Whenever I write in this blog I want to tell you details of the care taker experience. I stop myself because none of it is important and most of it is just gossip. The care takers are a bunch of normal people doing the same thing with different motivations. We mostly get a long and work well together. Sometimes we act like fools and let each other down with how we treat one another. It's like a slightly disfunctional relationship. The point is to grow together. I don't know if everyone up there thinks of it that way. It doesn't really matter. As long as I think of it that way then that is my work. That's the best and only thing I can do.

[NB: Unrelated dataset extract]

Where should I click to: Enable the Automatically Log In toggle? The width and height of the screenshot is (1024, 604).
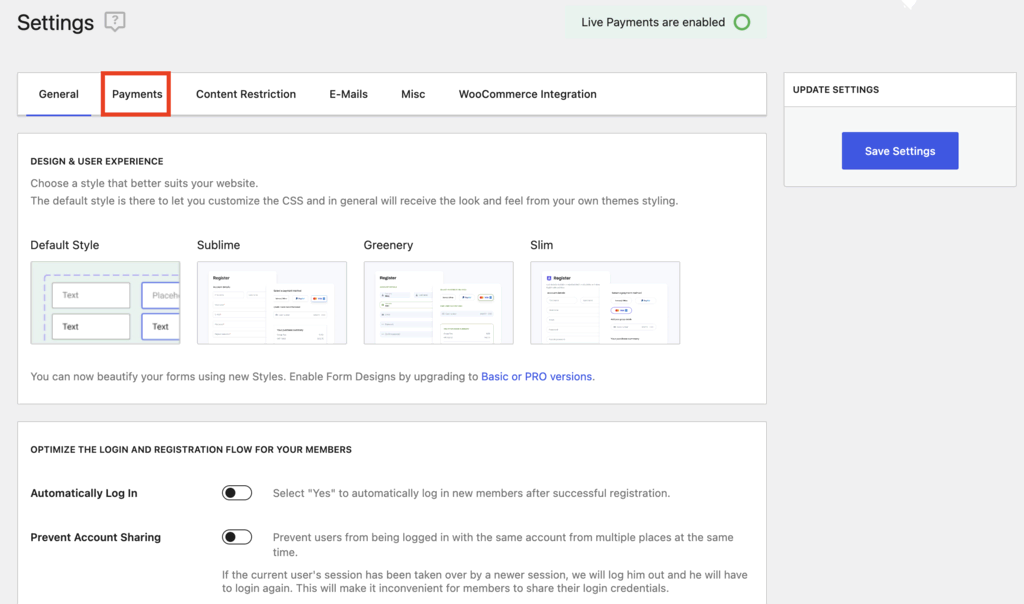(x=237, y=492)
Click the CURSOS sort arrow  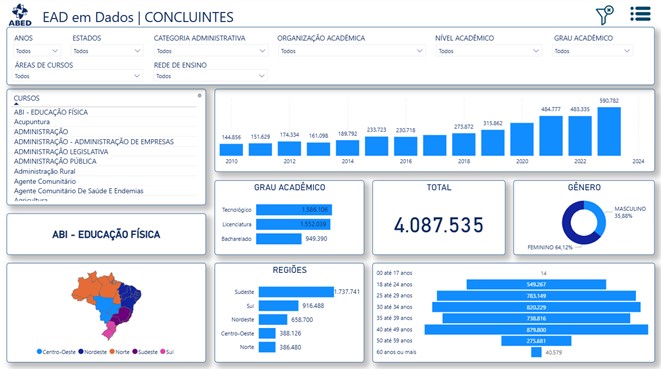point(16,104)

I have to wrap it up. I've got a lot more to say and I'll save it for later posts. If you are out there and are supporting this retreat, thank you. Serving it has already changed my life and I can only imagine what it is doing for people inside the retreat. It's an insane, audatious, holy undertaking. Two more years to go. come out and get a piece of it before it's over. It will never happen this way again. I'm pretty sure the larger American buddhist community will not even take notice. You're not going to read about it in Madala, Tricycle, or Shambala magazine. Course, we don't really read their stuff so I guess I know where that comes from.